Rows of pointing data
==*==
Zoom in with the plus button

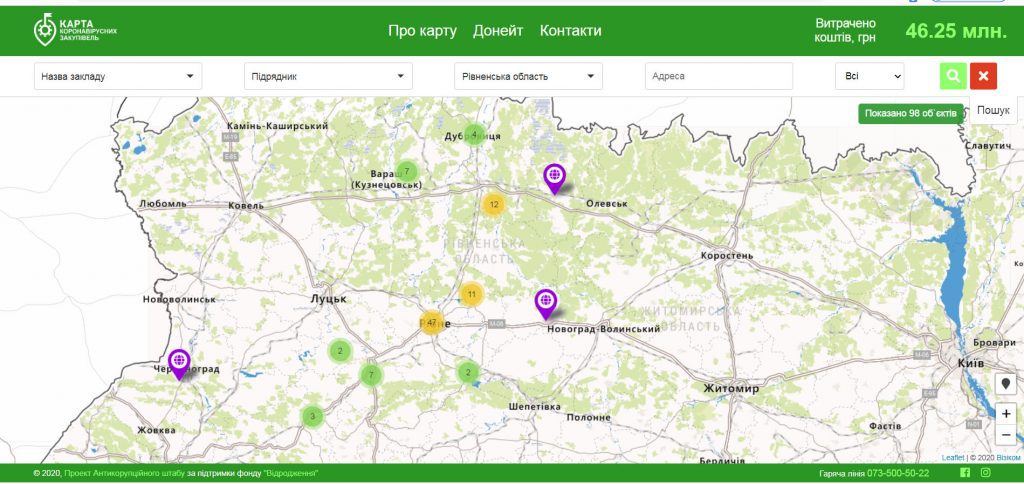[x=1006, y=413]
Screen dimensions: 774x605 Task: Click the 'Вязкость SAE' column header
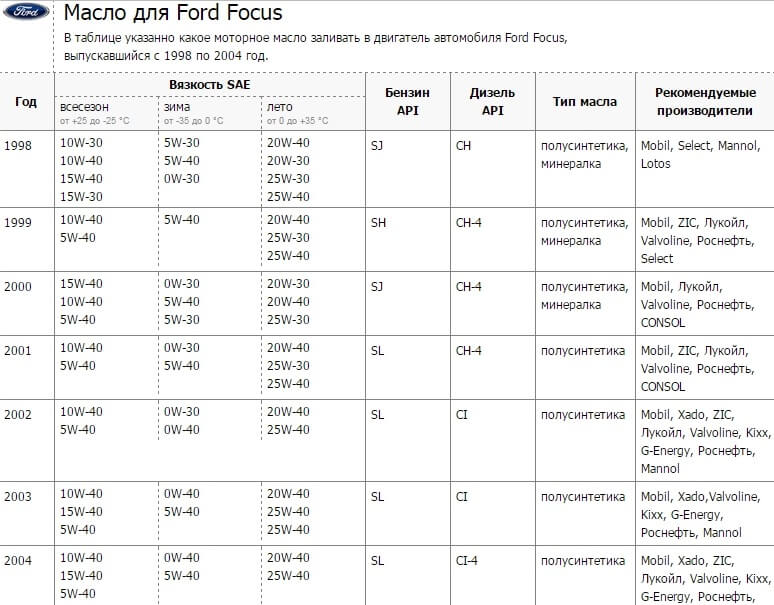click(210, 85)
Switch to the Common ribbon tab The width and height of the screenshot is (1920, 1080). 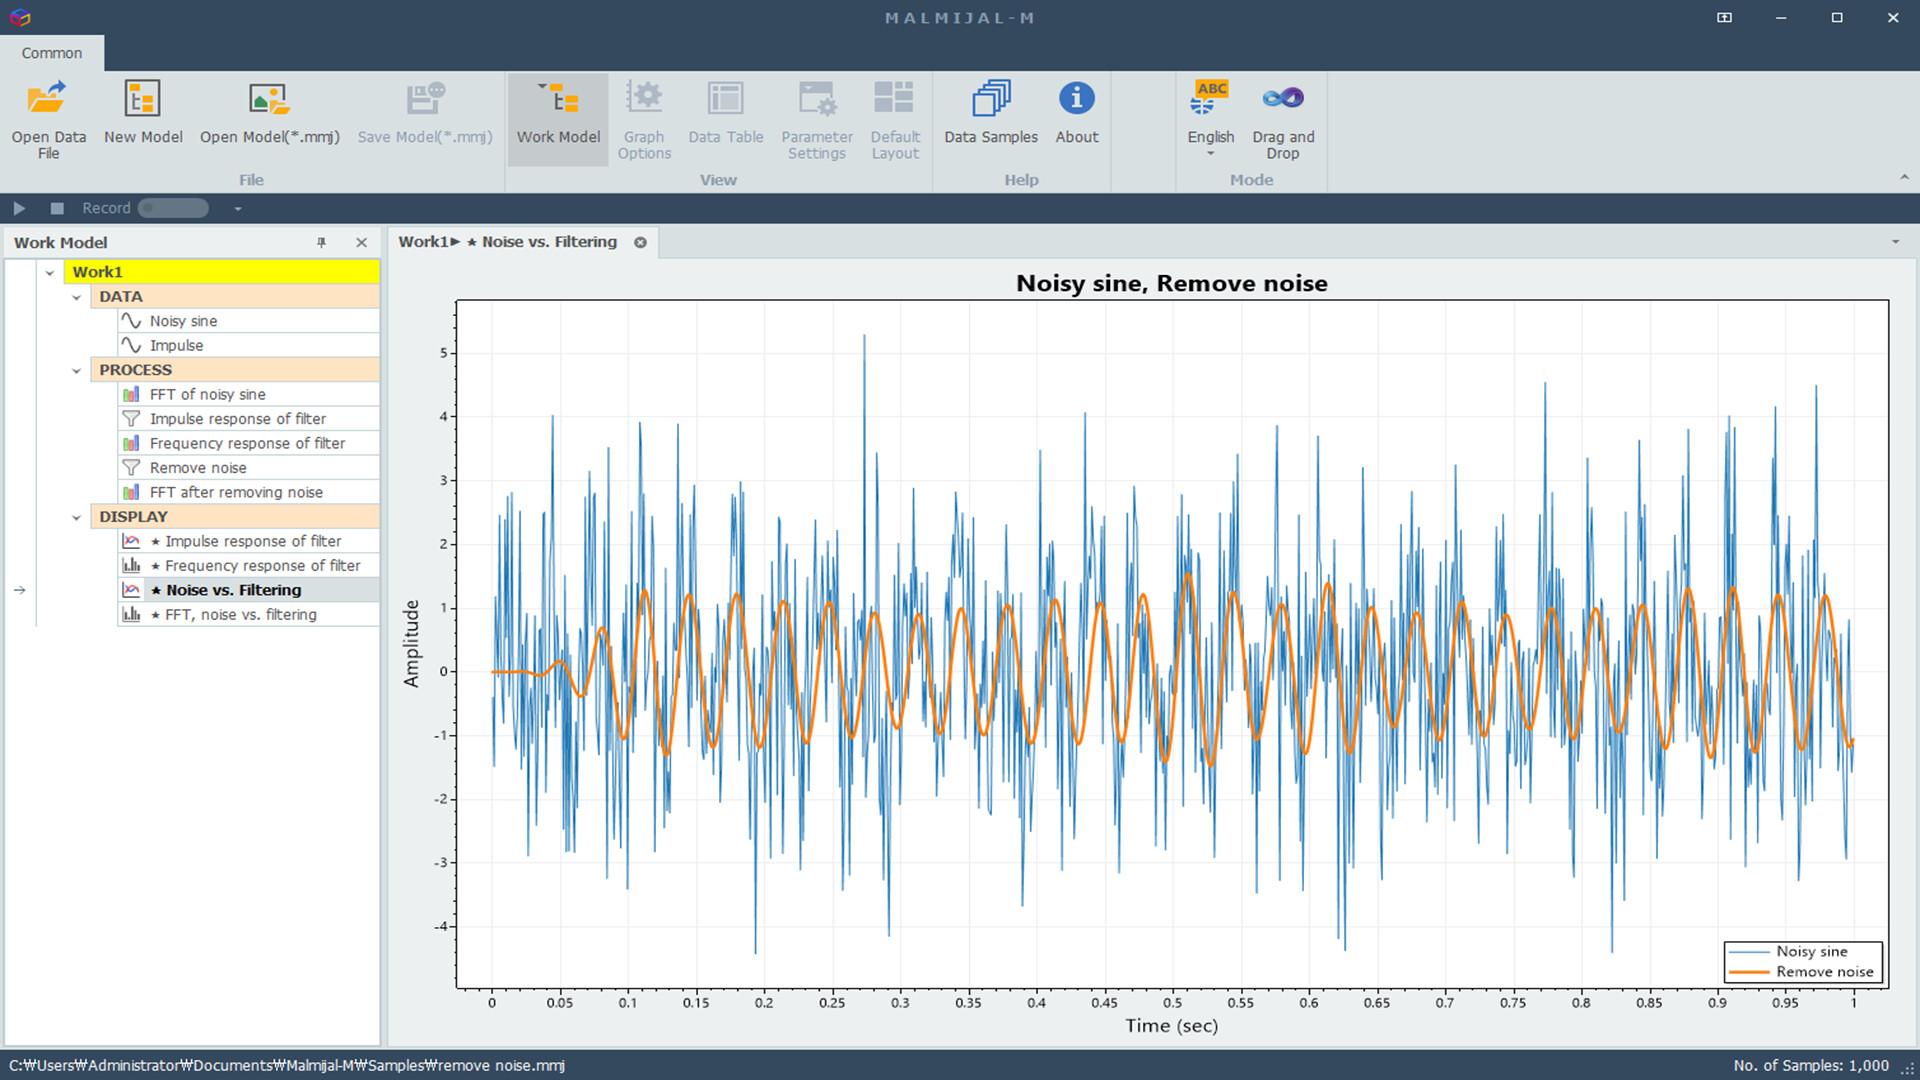point(51,53)
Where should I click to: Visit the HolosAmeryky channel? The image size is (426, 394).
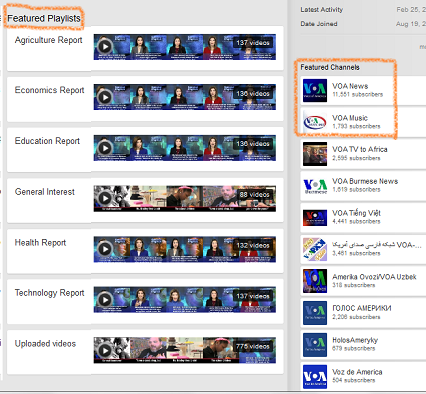click(355, 340)
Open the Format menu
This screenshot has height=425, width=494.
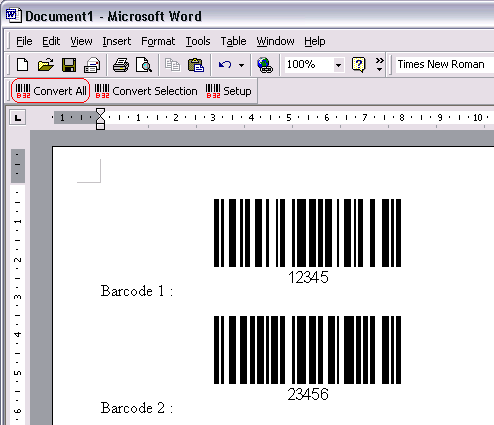pyautogui.click(x=158, y=41)
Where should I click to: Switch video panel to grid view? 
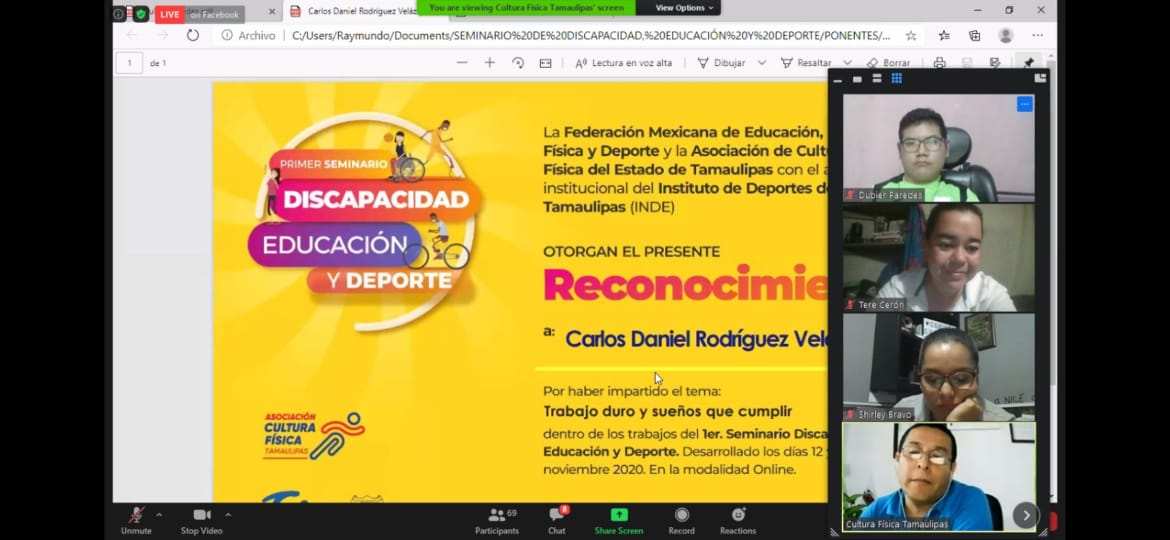(896, 78)
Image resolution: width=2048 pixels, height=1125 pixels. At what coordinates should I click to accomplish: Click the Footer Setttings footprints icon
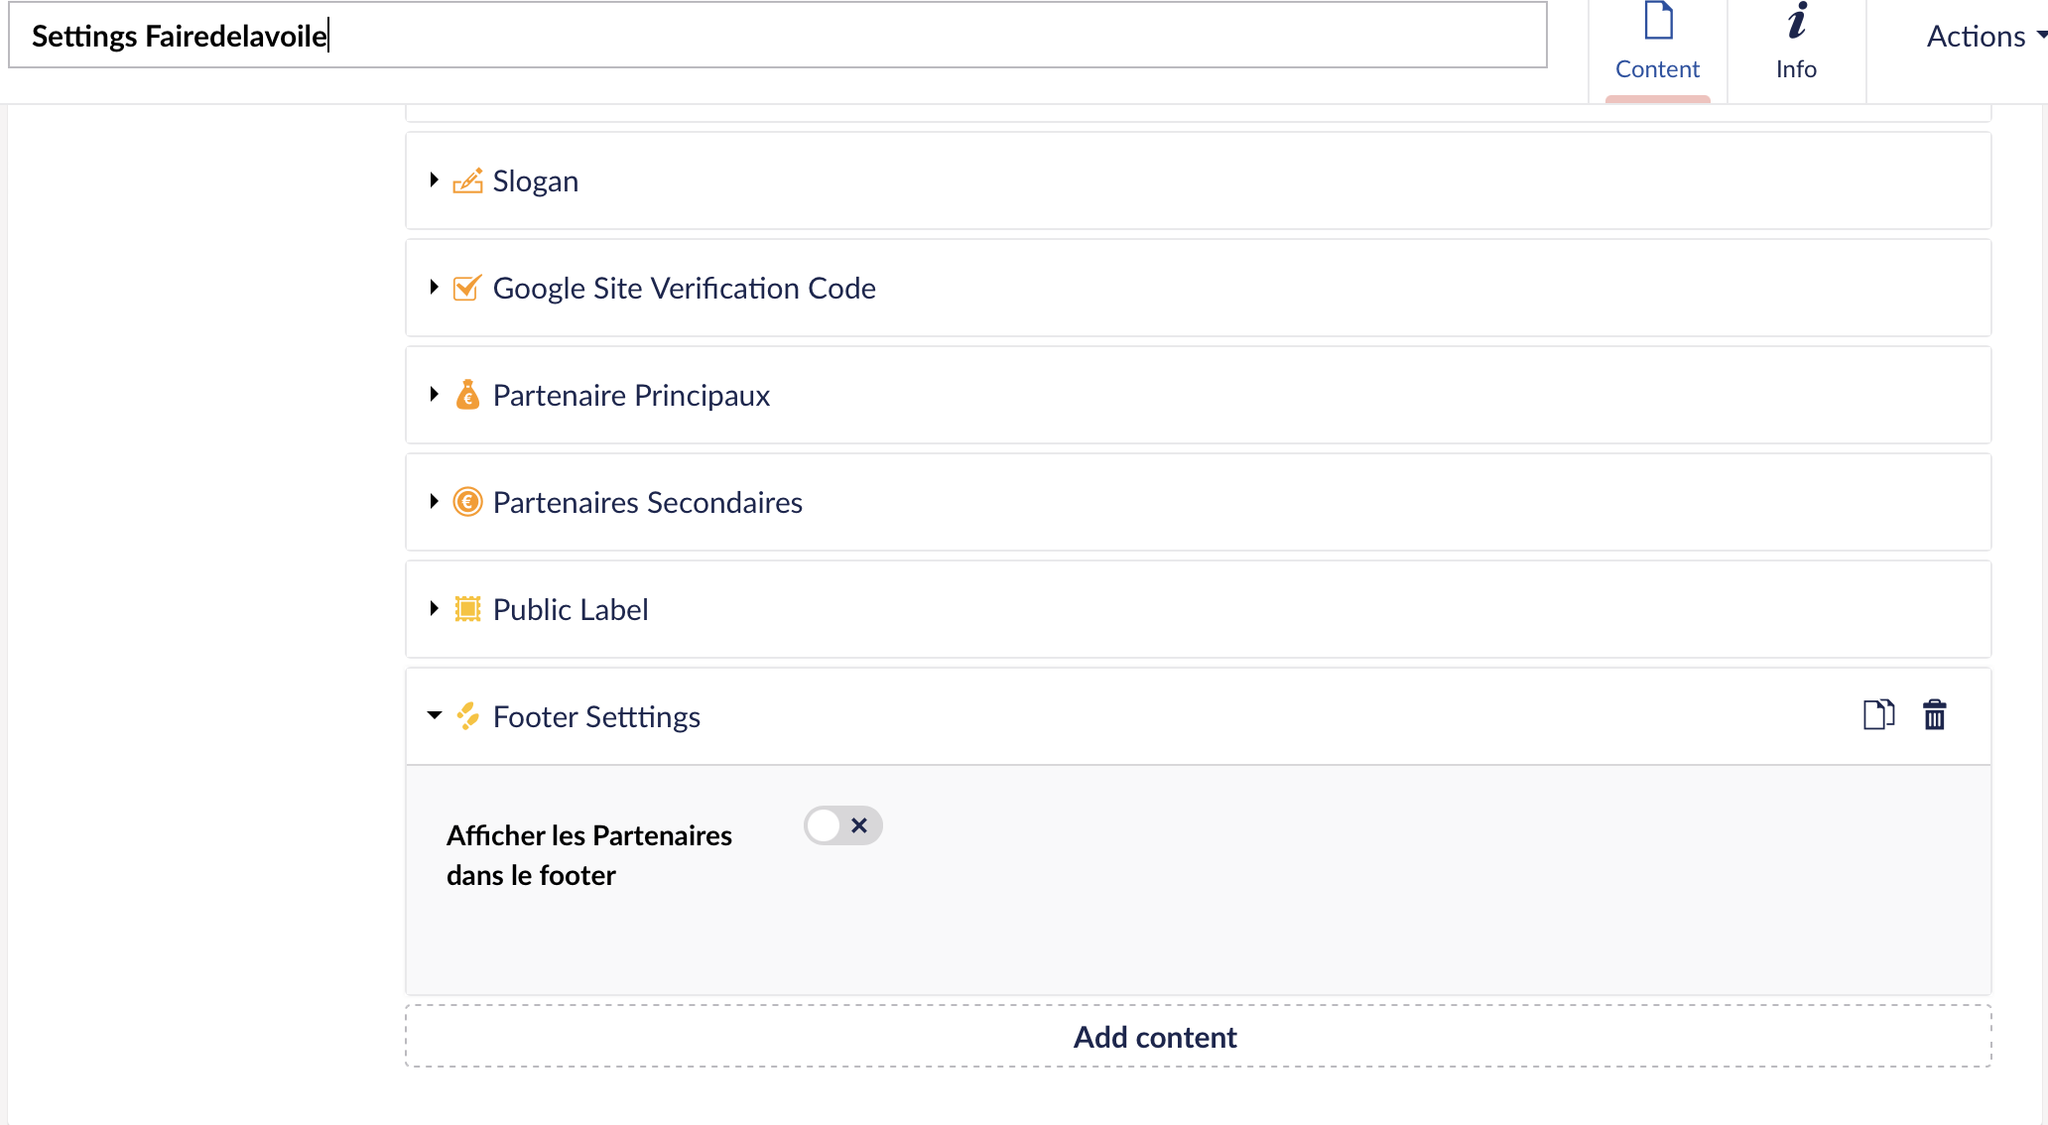467,716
==*==
- YOUR OBJECTIVE -
Rewrite the stretch from the line containing "Where should I click to: Switch" through the end of the records, replacing "grid" with "list" and changing nothing else. Leave the pictures out of your answer.

- REPLY -
Where should I click to: Switch video panel to list view? 
(896, 78)
Image resolution: width=2048 pixels, height=1125 pixels. At what coordinates should I click to accomplish: Click the Footer Setttings footprints icon
467,716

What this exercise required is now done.